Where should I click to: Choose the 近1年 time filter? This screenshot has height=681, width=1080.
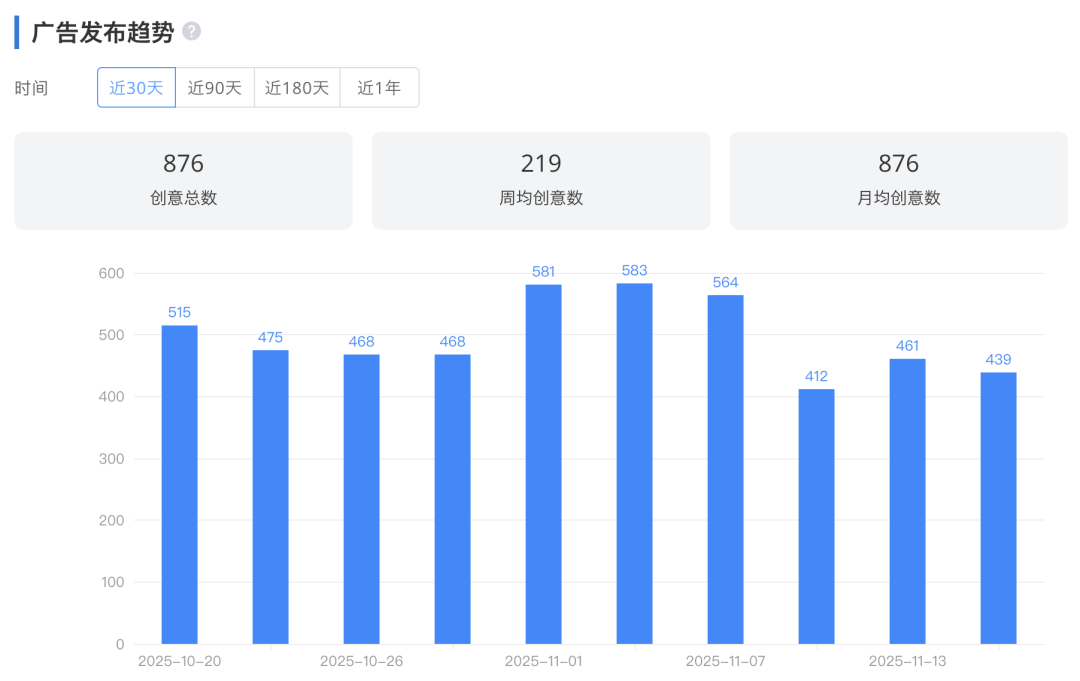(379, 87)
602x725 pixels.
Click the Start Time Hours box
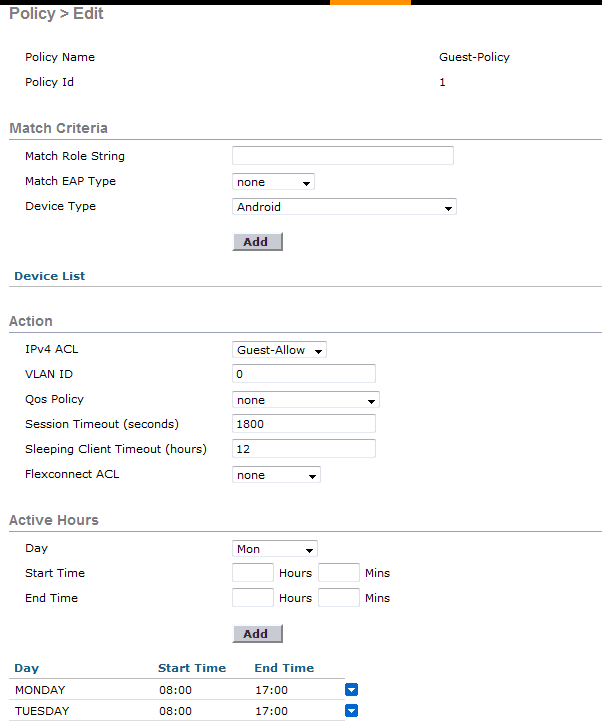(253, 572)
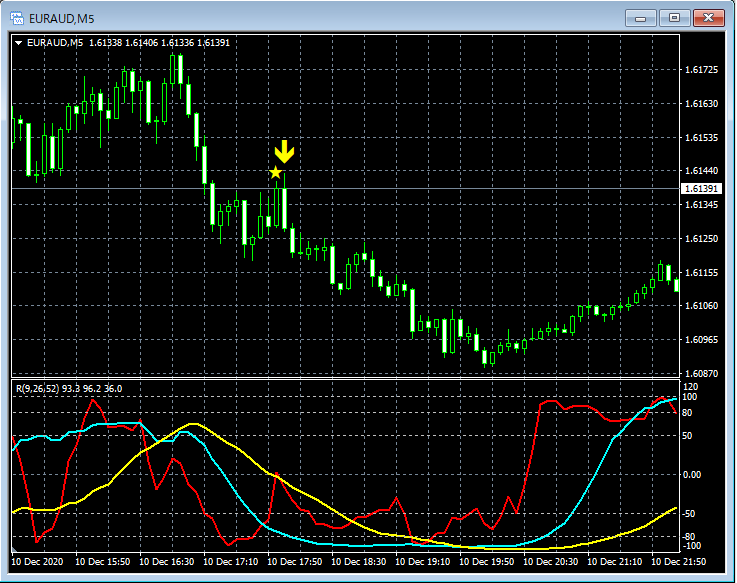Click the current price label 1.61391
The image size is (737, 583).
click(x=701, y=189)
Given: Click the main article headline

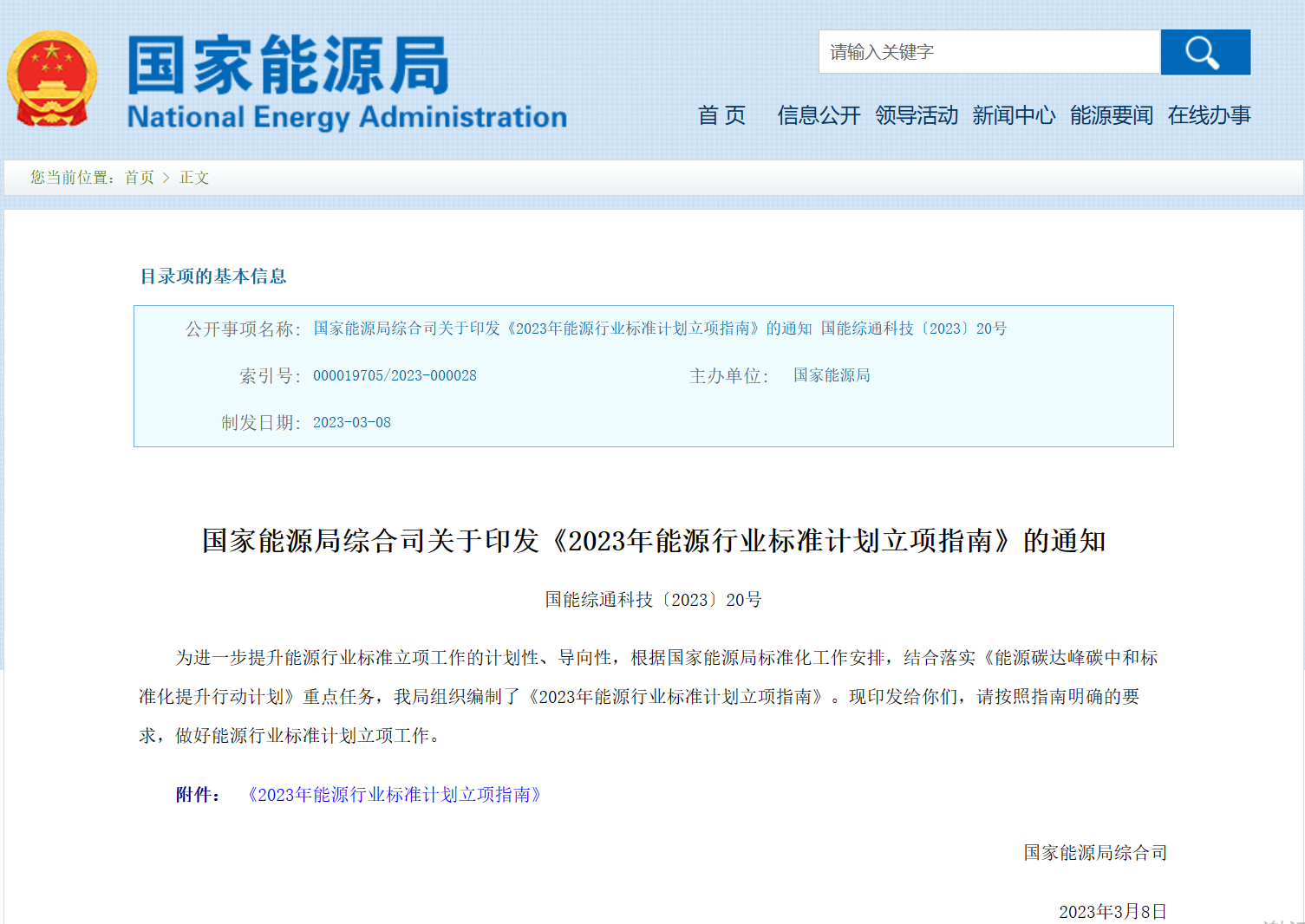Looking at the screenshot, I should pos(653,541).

———

Apart from the pictures, all of the data must be duplicated exactly as shown above.

» SOLUTION BELOW
Where should I click to: Choose the 近1年 time filter? This screenshot has height=681, width=1080.
(379, 87)
602x725 pixels.
Click the Start Time Hours box
(253, 572)
Click the current price label 1.61391
The image size is (737, 583).
click(x=701, y=189)
Given: Click the main article headline

Looking at the screenshot, I should pos(653,541).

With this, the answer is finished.